At the same time, spatial audio is the best partner for 3D scene gameplay such as metaverse and games, such as werewolf killing, virtual concerts, virtual events and other scenes, which can effectively enhance users' online interaction and auditory experience, and reconstruct users' immersion and presence in the virtual world.

And because Agora 3D spatial audio adopts a pure software algorithm scheme, there is no need to consider hardware device factors for the developers of the call. You can experience the immersive experience on mobile phones and computers through any headset, and support iOS, Android, Mac, Windows, Unity, Unreal and other platforms. Developers don't have to worry about the impact of spatial audio features on user devices. According to the data, after the spatial audio function is enabled, the CPU consumption of the corresponding device increases by the average

, the average increase in memory consumption

Immersion is left to AI

The ultimate sound effects and spatial audio capabilities allow the Fengming AI engine to restore the realism of the sound in real-time interactive scenes as much as possible. On the other hand, AI capabilities make this reality an immersion that is detached from reality.

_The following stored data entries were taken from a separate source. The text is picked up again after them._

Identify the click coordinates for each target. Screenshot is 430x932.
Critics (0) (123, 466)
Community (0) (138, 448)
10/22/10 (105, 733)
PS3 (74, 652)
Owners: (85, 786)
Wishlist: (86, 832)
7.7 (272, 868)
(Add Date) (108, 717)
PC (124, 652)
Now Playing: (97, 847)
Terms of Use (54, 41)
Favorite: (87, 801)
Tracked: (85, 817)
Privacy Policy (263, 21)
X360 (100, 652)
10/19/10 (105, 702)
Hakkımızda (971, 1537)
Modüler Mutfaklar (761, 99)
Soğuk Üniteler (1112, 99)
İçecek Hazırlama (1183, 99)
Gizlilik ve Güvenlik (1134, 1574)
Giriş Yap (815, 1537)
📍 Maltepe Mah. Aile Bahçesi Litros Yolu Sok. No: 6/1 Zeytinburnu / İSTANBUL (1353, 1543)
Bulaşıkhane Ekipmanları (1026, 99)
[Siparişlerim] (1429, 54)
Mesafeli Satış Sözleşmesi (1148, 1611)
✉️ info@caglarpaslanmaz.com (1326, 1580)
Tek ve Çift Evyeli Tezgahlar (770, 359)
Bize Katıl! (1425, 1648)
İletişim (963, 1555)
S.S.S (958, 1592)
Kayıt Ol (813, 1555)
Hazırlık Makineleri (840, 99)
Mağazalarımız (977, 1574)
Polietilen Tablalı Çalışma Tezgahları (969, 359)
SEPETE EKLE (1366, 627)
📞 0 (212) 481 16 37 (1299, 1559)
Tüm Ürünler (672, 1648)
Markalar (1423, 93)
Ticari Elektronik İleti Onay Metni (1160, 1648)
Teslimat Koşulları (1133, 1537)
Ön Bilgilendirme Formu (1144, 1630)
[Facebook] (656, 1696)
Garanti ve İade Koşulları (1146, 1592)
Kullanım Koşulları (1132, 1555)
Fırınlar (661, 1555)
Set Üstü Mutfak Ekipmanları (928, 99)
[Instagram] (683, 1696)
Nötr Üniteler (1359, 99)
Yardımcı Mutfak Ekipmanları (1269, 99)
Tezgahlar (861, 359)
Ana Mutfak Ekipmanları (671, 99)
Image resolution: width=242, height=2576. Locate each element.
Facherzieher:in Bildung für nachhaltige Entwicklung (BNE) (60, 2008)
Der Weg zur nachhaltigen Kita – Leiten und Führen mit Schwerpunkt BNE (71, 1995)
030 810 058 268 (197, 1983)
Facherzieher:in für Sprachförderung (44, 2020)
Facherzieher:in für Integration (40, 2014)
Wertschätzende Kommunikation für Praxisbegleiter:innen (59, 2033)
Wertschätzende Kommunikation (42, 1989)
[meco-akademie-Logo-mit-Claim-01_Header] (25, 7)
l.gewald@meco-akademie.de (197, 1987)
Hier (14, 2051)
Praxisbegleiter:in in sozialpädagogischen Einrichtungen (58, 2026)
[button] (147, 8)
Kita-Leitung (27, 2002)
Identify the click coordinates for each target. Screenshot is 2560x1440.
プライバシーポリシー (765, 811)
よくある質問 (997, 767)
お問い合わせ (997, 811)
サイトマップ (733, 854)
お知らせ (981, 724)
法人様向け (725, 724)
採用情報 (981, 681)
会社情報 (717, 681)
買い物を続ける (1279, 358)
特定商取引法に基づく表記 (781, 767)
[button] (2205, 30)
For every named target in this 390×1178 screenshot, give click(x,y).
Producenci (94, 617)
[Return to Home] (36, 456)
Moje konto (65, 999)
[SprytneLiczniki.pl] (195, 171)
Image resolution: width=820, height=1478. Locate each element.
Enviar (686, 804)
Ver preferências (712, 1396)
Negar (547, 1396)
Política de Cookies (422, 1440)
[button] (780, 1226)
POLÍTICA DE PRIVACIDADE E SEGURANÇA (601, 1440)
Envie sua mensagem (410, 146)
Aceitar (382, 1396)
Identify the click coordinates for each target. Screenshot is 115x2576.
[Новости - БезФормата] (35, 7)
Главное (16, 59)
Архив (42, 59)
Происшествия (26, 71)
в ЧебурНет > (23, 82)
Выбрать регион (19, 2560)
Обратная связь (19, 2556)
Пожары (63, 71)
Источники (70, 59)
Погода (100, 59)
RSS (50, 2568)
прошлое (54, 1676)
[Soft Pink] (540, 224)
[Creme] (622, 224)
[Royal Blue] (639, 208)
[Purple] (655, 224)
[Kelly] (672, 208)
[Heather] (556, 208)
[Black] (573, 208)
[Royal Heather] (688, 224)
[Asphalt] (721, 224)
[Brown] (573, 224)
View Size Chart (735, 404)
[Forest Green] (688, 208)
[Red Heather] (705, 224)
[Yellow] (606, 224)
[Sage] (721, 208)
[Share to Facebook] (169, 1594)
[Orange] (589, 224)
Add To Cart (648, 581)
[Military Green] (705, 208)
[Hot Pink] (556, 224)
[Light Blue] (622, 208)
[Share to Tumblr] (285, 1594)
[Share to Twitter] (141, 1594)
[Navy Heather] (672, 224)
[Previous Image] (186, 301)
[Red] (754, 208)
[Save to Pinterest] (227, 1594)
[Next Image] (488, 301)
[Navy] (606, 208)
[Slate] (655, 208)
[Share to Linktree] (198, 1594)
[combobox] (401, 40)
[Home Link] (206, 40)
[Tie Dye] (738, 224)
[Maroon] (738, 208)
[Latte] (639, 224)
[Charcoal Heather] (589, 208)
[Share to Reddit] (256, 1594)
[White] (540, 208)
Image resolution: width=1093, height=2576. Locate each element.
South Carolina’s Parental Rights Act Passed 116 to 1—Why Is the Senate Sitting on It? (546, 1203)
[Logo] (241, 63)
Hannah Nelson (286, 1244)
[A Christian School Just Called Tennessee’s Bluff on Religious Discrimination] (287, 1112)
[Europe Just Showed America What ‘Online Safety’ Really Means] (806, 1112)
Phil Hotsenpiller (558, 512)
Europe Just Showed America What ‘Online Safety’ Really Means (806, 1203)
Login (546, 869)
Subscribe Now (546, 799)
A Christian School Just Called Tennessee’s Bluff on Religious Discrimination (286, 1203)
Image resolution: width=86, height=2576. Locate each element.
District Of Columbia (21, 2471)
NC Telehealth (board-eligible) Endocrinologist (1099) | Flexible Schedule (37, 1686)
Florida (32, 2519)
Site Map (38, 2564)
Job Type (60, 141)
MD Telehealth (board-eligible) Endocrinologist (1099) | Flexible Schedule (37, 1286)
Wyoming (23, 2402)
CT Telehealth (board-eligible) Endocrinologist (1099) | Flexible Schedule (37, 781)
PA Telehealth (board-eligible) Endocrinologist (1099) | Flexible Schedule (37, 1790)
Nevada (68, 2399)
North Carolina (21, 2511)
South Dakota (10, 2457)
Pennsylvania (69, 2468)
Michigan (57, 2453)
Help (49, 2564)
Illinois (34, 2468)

Keyboard tapping, house renovation movements, or outdoor car noise, these real sounds can affect the formation of immersion. Agora Phoenix AI Engine integrates AI noise reduction capabilities that use algorithms to shield steady-state and unsteady noise, which can strongly suppress 100+ types of burst noise without damage to human voices, and achieve a pure call experience in low signal-to-noise ratio or vocal-intensive scenarios. Agora said that the noise reduction ability of the Fengming AI engine can cover almost all types of noise commonly found in reality.

Source: Agora Network

The improvement in noise is essentially about guaranteeing a clean call experience in real-time audio communication. The flexible noise reduction capability of the Fengming AI engine can ensure strong noise reduction while taking into account high fidelity. This means that it can penetrate scenes such as shopping malls where human voices are extremely dense. And when the interlocutor is temporarily away from the microphone and the sound is blurred, the AI noise reduction algorithm of Agora can also make the user's voice clearly heard by the peer.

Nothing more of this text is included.